A good starting place to find instances of this would be to look for usages of the unsafe borrowed reference APIs mentioned in the free-threading compatibility docs.
Adopt pythoncapi-compat
to use new C API functions
Rather than maintaining compatibility shims to use functions added to the C API
for Python 3.13 like PyList_GetItemRef
while maintaining compatibility with
earlier Python versions, we suggest adopting the
pythoncapi-compat
project as a
build-time dependency. This is a header-only library that can be vendored as
e.g. a git submodule and included to expose shims for C API functions on older
versions of Python that do not have implementations.

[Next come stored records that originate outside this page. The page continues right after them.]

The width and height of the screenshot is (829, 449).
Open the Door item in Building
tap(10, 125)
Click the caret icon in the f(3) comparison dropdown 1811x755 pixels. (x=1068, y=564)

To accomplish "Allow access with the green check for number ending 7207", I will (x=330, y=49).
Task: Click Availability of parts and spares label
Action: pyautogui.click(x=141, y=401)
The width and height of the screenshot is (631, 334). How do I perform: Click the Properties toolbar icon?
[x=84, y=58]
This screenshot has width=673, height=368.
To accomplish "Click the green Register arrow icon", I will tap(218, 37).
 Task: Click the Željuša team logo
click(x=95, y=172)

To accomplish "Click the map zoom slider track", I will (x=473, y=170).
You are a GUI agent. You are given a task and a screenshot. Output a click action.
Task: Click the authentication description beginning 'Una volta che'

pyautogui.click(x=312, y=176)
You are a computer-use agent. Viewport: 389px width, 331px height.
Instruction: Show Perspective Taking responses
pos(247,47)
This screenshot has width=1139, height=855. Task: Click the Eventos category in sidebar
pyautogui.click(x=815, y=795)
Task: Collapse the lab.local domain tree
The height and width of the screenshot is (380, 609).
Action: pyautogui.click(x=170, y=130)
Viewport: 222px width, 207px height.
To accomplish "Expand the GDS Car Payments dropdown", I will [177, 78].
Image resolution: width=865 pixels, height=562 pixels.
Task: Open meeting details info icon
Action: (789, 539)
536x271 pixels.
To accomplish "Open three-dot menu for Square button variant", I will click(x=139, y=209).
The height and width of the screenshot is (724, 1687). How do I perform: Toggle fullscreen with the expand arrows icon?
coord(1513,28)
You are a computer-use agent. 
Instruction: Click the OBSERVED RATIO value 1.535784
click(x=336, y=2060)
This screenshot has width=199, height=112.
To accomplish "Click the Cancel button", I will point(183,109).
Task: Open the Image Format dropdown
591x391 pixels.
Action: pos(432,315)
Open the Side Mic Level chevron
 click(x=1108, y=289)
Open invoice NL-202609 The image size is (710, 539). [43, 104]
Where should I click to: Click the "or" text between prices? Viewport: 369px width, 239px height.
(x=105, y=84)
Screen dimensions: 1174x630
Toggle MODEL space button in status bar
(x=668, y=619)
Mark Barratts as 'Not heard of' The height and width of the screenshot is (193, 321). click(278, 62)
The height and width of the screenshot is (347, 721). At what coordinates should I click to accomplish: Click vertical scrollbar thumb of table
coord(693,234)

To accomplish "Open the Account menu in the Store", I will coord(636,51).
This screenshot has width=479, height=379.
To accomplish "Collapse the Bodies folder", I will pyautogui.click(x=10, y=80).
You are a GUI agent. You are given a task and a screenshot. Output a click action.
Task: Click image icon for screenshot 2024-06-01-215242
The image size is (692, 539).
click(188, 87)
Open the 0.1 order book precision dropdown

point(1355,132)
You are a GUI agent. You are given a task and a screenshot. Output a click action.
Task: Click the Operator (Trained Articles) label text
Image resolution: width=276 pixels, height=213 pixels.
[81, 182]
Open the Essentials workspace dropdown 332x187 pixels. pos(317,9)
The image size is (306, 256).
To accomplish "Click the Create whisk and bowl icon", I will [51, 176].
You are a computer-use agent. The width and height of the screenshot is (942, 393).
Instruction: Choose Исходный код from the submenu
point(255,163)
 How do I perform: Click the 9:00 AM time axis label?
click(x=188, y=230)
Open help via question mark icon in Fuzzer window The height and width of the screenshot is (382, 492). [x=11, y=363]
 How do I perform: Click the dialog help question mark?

Some low-level APIs don't enforce locking
Some low-level functions like PyList_SET_ITEM
and PyTuple_SET_ITEM
do not
do any internal locking and should only be used to build newly created
values. Do not use them to modify existing containers in the free-threaded
build.
Limited API support
The free-threaded build does not support the limited CPython C API. If you
currently use the limited API you will not be able to use it while shipping
binaries for the free-threaded build. This also means that code inside
#ifdef Py_GIL_DISABLED
checks can use C API constructs outside the limited API if you
would like to do that, although these uses will need to be removed once the
free-threaded build gains support for compiling with the limited API.